Text classification: putting a label on a document

Before diving into the code, let’s step back a short moment to clarify what text classification is about. When we classify documents, we put a label on them.

For example, in a bug tracker, we could automate adding labels on new tickets that say that the bug report is related to a certain component. So we would put the name of the component as the label for that new ticket.

For routing incoming document access requests, we could put the label of the service that must treat the request, etc.

Filtering is also a text classification problem: we can filter the content of emails to state whether they are spam or not. And we can also use LLMs to filter harmful content from users’ inputs, and even classify the category of harm (hateful speech, harrasment, etc.)

Zero-shot prompting: just ask the model!

What about just asking a large language model what it thinks the classification, or the label should be? And indeed, LLMs are often very smart and can figure out the correct classification, without being trained specifically for that purpose.

Let’s illustrate this with a very common type of text classification: sentiment analysis.

First, we can define an enum representing the various sentiments that can be recognized:

enum Sentiment {
    POSITIVE, NEUTRAL, NEGATIVE
}

We create a record which will hold the result of the sentiment analysis:

record SentimentClassification(
    Sentiment sentiment
) {}

We will also need an interface to represent the type-safe Java service that the developers integrating this LLM-backed solution will call to retrieve the sentiment of the text:

interface SentimentClassifier {
    SentimentClassification classify(String text);
}

Notice that it takes in input an unstructured String text, but in output, you’ll manipulate a strongly typed object, not just a mere string.

It’s time to prepare our Gemini model:

var model = VertexAiGeminiChatModel.builder()
    .project(PROJECT_ID)
    .location(LOCATION)
    .modelName("gemini-1.5-pro")
    .responseMimeType("application/json")
    .responseSchema(Schema.newBuilder()
        .setType(Type.OBJECT)
        .putProperties("sentiment",
            Schema.newBuilder()
                .setType(Type.STRING)
                .addAllEnum(Stream.of(Sentiment.values())
                    .map(Enum::name)
                    .collect(Collectors.toList()))
                .build())
        .build())
    .build();

We’re taking advantage of the latest feature of Gemini and LangChain4j, which permits to specify that we want 100% valid JSON in output, and even better than this, we want the generated JSON output to comply with a JSON schema!

Now we create the sentiment analysis service:

SentimentClassifier sentimentClassifier =
    AiServices.create(SentimentClassifier.class, model);

And we call it to retrieve the sentiment of the text we want to analyze:

SentimentClassification classification =
    sentimentClassifier.classify("I am happy!");
System.out.println(classification.sentiment()); // POSITIVE

We didn’t even need to give Gemini examples, this is why it’s called zero-shot prompting.
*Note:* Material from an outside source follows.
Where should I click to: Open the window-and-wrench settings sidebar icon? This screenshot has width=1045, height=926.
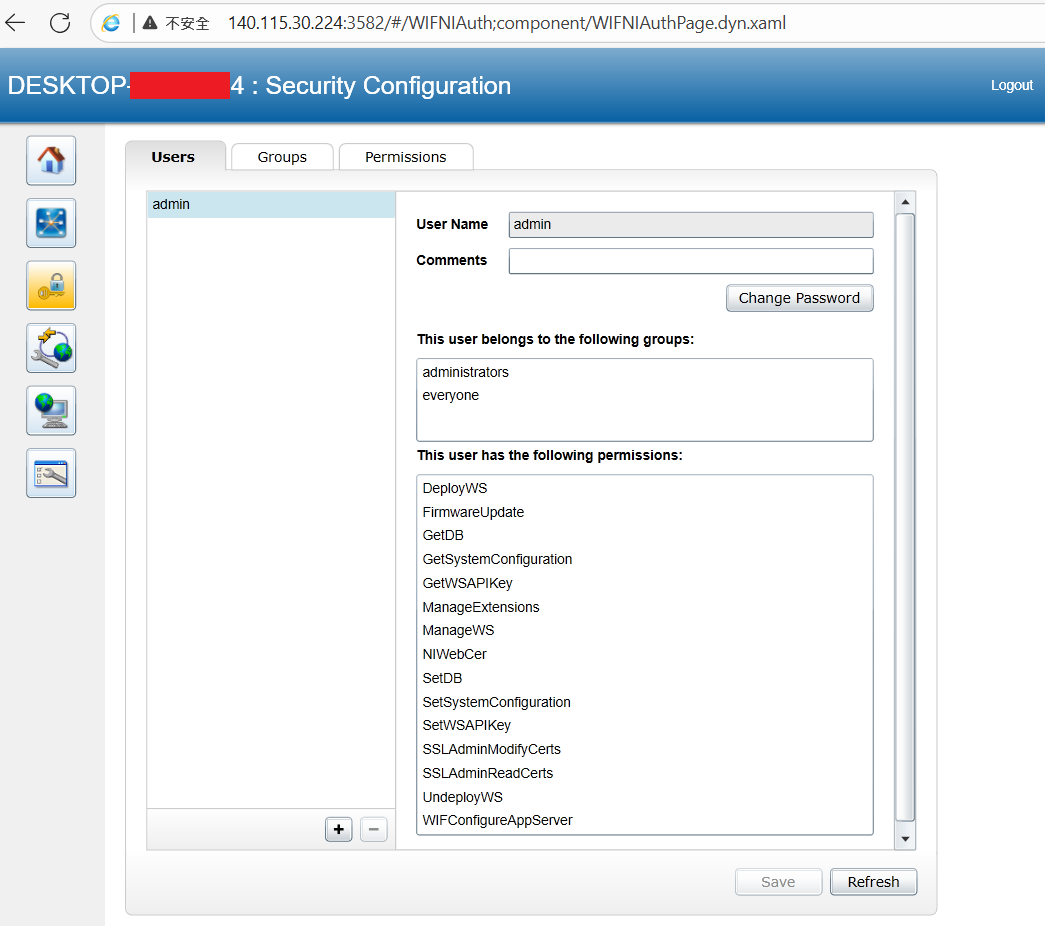(51, 473)
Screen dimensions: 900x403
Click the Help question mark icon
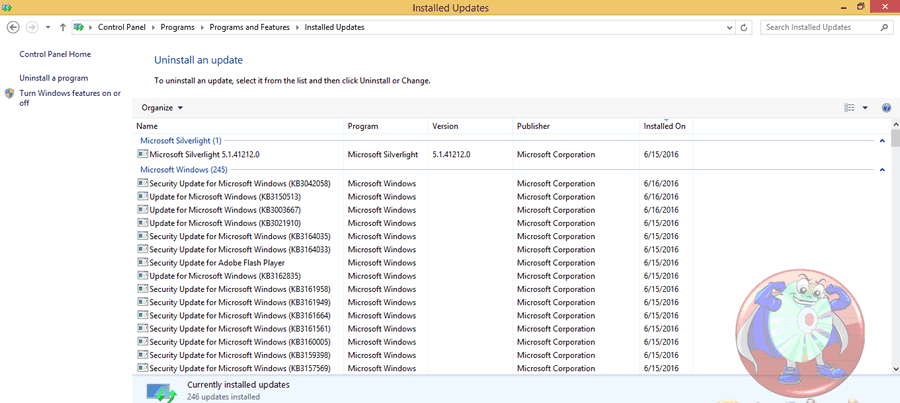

LLMs are usually smart enough to easily handle familiar classification tasks like sentiment analysis.

Few-shot prompting: when the model needs a little help

A more common approach with LLMs for text classification is few-shot prompting. As the name implies, it’s a prompting technique.

You give the model a task (classifying text), and you show it examples of classifications, with a clear input/output format, to force the LLM to reply with just the expected class.

ChatLanguageModel model = VertexAiGeminiChatModel.builder()
    .project(PROJECT_ID)
    .location(LOCATION)
    .modelName("gemini-1.5-flash-001")
    .maxOutputTokens(10)
    .maxRetries(3)
    .build();

PromptTemplate promptTemplate = PromptTemplate.from("""
    Analyze the sentiment of the text below.
    Respond only with one word to describe the sentiment.

    INPUT: This is fantastic news!
    OUTPUT: POSITIVE

    INPUT: Pi is roughly equal to 3.14
    OUTPUT: NEUTRAL

    INPUT: I hate disliked the pizza. Who'd put pineapple toppings?
    OUTPUT: NEGATIVE

    INPUT: {{text}}
    OUTPUT:
    """);

Prompt prompt = promptTemplate.apply(
    Map.of("text", "I love strawberries!"));

Response<AiMessage> response = model.generate(prompt.toUserMessage());

System.out.println(response.content().text()); // POSITIVE

In the above approach, we use LangChain4j’s PromptTemplate, with a placeholder value {{text}} that will contain the text to classify. We don’t use an enum value though, so we have to discriminate against a string in the end. But we could also apply the same schema response handling as in our previous zero-shot example.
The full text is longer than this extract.